Selected excerpt =>
Introduction[edit | edit source]
The raw materials required for composite production are sensitive to how they are handled and stored. Contaminations are easily introduced and will eventually lead to a reduction in the final part properties. Dry fibre is sensitive to external impact and contamination, while prepreg, resin and adhesive films are sensitive to temperature and moisture conditions[1]. This page will bring forward some consideration for receiving and storing practices that are unique to composite manufacturing. Discussing the general practice of storing rolls of material before moving on to specifics for rolls of dry fibre and preimpregnated fibre rolls. Also, discussing the practices for storing un-cured resin.
Significance[edit | edit source]
Proper receiving and storing practices are crucial in order to maintain the material properties of the raw materials. It is the first step in the manufacturing of composites and has a trickle down effect on the final part properties. Proper procedures and documentation may also be part of quality assurance and/or certification programs.
Practice[edit | edit source]
Handling of Rolls of Material[edit | edit source]
Rolls of material should be labeled with important information such as the type of material, the weight of the roll, and the lot number for traceability purposes. This information should be recorded in a log or database for easy reference. Some manufacturers may choose to establish a RFID or QR code system for easier identification and tracking.

Given information =>

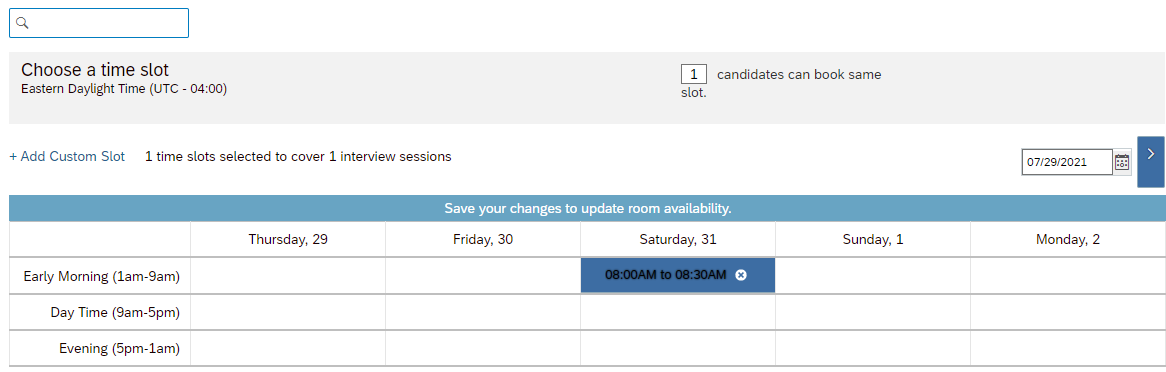Remove the 08:00AM to 08:30AM slot

[x=741, y=275]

Required task A => Summarize the excerpt on composite material storage in two sentences.
Required task B => Edit the excerpt on composite material storage, starting with "Practice[edit | edit" and going on through "identification and tracking.", so that "database" becomes "spreadsheet".
The listing was taken from a different source.

Problem solution A => Raw materials for composites are sensitive to handling and storage: dry fibre is vulnerable to external impact and contamination, while prepreg, resin and adhesive films are sensitive to temperature and moisture. Proper receiving and storing practices maintain material properties and affect the final part, and rolls should be labeled with the material type, roll weight and lot number, with that information recorded in a log or database.

Problem solution B =>
Practice[edit | edit source]
Handling of Rolls of Material[edit | edit source]
Rolls of material should be labeled with important information such as the type of material, the weight of the roll, and the lot number for traceability purposes. This information should be recorded in a log or spreadsheet for easy reference. Some manufacturers may choose to establish a RFID or QR code system for easier identification and tracking.